As a project to help me understand continuations in Racket, I decided to try and write a co-routine implementation without using mutable or global variables. Here is what I have so far, but it seems to end up in a deadlock of some kind. Am I missing something obvious?
#!/usr/bin/env racket
#lang racket
(define (make-proc-args args)
(let/cc cc
(cons cc args)))
(define (fork proc)
(let ([current (make-proc-args '())])
(proc current)))
(define (yield to args)
(let ([current (make-proc-args args)])
((car to) current)))
(define c
(fork
(lambda (p)
(let loop ([i 0]
[parent p])
(unless (> i 10)
(loop (+ i 1) (yield parent (list i))))))))
(let loop ([child c])
(println (car child))
(loop (yield child '())))
(define (make-proc-args args)
(let/cc cc
(cons cc args)))
This when called returns it's continuation as a object. If you look at this code:
(define (fork proc)
(let ([current (make-proc-args '())])
(proc current)))
The continuation of (make-proc-args '())
is the application of the let
with current
bound and proc
called. In the context of:
(fork
(lambda (p)
(let loop ([i 0]
[parent p])
(unless (> i 10)
(loop (+ i 1) (yield parent (list i)))))))
It means (yield parent (list i))
will time travel back and call and (proc current)
will be called again.. The let with start with i
and 0
.. But one would expect the continuation of the yield
to be stored, right? Wrong!
(define (yield to args)
(let ([current (make-proc-args args)])
((car to) current)))
The continuation that is captured is ((car to) current)
which happen to be the same again and again and again.

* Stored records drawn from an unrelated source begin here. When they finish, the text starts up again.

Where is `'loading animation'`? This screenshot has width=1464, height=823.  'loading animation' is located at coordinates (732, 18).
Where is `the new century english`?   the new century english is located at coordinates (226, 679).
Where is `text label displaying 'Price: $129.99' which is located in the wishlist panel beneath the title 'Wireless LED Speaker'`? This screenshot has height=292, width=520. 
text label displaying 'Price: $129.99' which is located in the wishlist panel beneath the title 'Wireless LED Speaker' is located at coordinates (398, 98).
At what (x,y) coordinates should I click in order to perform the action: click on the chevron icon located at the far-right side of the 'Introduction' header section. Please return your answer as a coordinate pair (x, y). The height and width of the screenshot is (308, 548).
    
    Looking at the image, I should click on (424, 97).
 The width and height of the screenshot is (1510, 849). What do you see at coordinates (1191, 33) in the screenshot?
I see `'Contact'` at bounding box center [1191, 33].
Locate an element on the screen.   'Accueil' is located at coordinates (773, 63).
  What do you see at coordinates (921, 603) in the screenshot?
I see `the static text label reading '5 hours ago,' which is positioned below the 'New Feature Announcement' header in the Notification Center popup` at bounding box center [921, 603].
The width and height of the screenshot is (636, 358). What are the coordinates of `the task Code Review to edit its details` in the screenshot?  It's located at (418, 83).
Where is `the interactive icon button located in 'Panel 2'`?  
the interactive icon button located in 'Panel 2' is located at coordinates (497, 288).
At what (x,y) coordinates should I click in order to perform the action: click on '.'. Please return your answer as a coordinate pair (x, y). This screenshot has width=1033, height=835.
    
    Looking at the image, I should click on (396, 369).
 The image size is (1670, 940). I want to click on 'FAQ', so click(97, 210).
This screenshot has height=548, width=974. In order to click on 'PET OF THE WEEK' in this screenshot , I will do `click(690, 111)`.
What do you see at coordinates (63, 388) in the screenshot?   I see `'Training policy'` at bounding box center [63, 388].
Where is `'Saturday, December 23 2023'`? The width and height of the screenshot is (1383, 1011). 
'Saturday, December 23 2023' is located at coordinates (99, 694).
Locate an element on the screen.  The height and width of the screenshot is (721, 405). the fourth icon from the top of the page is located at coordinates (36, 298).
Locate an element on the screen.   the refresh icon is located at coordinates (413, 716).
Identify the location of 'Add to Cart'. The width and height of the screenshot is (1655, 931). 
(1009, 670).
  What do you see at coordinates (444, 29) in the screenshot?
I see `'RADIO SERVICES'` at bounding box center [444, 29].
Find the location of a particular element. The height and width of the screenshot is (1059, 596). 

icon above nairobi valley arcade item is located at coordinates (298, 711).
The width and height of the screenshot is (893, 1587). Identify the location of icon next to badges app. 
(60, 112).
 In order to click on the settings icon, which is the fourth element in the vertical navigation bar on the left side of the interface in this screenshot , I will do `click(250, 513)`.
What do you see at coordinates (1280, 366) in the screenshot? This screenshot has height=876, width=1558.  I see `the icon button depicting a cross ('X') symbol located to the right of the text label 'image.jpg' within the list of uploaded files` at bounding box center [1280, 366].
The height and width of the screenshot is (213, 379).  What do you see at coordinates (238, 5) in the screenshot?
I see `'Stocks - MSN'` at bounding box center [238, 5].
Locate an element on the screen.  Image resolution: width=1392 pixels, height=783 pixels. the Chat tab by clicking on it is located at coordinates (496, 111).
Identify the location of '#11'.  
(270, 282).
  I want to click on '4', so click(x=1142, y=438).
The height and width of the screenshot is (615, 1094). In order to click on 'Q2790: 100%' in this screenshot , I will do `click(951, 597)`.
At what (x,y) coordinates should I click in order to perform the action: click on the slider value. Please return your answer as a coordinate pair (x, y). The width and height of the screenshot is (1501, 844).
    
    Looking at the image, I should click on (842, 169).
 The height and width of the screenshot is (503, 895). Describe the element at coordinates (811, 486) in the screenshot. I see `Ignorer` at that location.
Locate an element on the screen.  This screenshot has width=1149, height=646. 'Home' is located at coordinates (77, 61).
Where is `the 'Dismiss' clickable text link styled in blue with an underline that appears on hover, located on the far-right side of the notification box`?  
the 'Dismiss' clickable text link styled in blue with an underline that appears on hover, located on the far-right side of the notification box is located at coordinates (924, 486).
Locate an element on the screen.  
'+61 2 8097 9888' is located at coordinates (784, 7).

The easiest way to solve this is to make the continuation have not the calling of your stored continuation as it's own continuation. Thus you need to do something like this:
(define (fork proc)
(let/cc cc
(let ([current (cons cc '())])
(proc current))))
(define (yield to args)
(let/cc cc
(let ([current (cons cc args)])
((car to) current))))
Notice that in both of these the continuation is what happens when yield
and fork
returns naturally and not when the body of a let
is finished.
Also know that continuations are delimited at top level so you should perhaps test with all code in a let
block to catch bugs you might have since continuations behave differently at top level. The define
is not allowed top level, but if you put it in a let
you get #<void>
as the last value as child
because that is the value define
forms make, not the pairs you expect.
(define (worker p)
(let loop ([i 0]
[parent p])
(unless (> i 10)
(loop (+ i 1) (yield parent i)))))
(let ((c (fork worker)))
(let loop ([child c])
(when (pair? child)
(println child)
(loop (yield child '())))))
This prints:
(#<continuation> . 0)
(#<continuation> . 1)
(#<continuation> . 2)
(#<continuation> . 3)
(#<continuation> . 4)
(#<continuation> . 5)
(#<continuation> . 6)
(#<continuation> . 7)
(#<continuation> . 8)
(#<continuation> . 9)
(#<continuation> . 10)
As a last tip. Perhaps you should make a struct for your continuation object or at least abstract?